Yes, the given matrix does have an LU factorization.

See the step by step solution

## Step 1: Matrix Definition.

Matrix is a set of numbers arranged in rows and columns so as to form a rectangular array.

The numbers are called the elements, or entries, of the matrix.

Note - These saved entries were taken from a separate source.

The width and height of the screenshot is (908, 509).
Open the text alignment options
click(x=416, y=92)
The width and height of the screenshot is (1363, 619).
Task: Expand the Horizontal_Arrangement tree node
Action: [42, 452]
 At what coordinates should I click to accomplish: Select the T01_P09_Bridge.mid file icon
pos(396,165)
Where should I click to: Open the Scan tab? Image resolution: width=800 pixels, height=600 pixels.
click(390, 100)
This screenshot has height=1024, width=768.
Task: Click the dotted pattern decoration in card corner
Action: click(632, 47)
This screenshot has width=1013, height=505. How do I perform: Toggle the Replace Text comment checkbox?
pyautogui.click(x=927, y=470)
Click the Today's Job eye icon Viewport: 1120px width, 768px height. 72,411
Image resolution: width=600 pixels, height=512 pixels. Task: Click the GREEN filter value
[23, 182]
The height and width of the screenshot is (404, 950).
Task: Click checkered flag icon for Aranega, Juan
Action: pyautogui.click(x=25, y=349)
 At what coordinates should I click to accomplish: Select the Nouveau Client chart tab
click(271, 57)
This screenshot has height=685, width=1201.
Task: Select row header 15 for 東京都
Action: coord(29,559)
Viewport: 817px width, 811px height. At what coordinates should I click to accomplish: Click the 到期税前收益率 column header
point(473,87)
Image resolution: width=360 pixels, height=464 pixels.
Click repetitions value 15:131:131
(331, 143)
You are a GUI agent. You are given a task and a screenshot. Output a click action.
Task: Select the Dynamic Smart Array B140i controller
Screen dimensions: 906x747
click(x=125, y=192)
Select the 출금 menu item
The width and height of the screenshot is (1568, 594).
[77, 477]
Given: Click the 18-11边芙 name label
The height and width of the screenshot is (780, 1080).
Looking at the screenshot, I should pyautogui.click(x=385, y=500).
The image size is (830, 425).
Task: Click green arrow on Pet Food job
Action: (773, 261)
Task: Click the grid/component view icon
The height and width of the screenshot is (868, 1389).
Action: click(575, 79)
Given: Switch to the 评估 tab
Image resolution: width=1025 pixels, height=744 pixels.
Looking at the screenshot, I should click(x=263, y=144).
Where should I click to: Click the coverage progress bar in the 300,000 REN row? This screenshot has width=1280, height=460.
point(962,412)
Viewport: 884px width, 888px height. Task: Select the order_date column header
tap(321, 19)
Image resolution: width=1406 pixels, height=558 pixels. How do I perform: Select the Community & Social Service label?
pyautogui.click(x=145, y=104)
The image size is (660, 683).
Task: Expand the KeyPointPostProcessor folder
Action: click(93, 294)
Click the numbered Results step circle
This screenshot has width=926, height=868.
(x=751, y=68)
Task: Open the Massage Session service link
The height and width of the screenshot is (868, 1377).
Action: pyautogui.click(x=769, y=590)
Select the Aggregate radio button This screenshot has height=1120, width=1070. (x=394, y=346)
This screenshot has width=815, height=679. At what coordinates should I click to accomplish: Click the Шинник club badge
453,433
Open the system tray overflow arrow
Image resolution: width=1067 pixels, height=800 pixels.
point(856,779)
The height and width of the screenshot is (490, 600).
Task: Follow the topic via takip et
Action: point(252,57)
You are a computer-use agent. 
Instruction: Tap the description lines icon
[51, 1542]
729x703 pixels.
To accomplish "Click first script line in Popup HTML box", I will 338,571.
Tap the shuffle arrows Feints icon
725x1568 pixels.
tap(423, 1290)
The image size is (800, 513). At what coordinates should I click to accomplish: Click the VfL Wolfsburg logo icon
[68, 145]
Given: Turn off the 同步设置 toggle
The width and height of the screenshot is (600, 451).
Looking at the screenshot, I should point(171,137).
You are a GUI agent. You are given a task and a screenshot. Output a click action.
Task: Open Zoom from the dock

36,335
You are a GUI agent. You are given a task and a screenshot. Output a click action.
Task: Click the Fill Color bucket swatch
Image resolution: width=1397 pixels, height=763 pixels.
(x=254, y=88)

If there are $m$ rows and $n$ columns, the matrix is said to be an “m by n” matrix, written “$m×n$.”

## Step 2: Given.

Given matrix,

$A=\left[\begin{array}{ccc}7& 4& 2\\ 5& 3& 1\\ 3& 1& 4\end{array}\right]$

## Step 3: To find the given matrix is LU factorization or not.

As seen from Exercise 2.4.93.c, an $n×n$ matrix has an LU factorization if all of its principal sub matrices are invertible.

We have,

${A}^{\left(1\right)}=\left[7\right]\phantom{\rule{0ex}{0ex}}{A}^{\left(2\right)}=\left[\begin{array}{cc}7& 4\\ 5& 3\end{array}\right],\phantom{\rule{0ex}{0ex}}{A}^{\left(3\right)}=\left[\begin{array}{ccc}7& 4& 2\\ 5& 3& 1\\ 3& 1& 4\end{array}\right]$

To solve,

$det\left({A}^{\left(1\right)}\right)=7\ne 0\phantom{\rule{0ex}{0ex}}det\left({A}^{\left(2\right)}\right)=1\ne 0\phantom{\rule{0ex}{0ex}}det\left({A}^{\left(3\right)}\right)=1\ne 0$

Since, all of its principal sub matrices $A$ are invertible.

Thus, $A$ does have an LU factorization.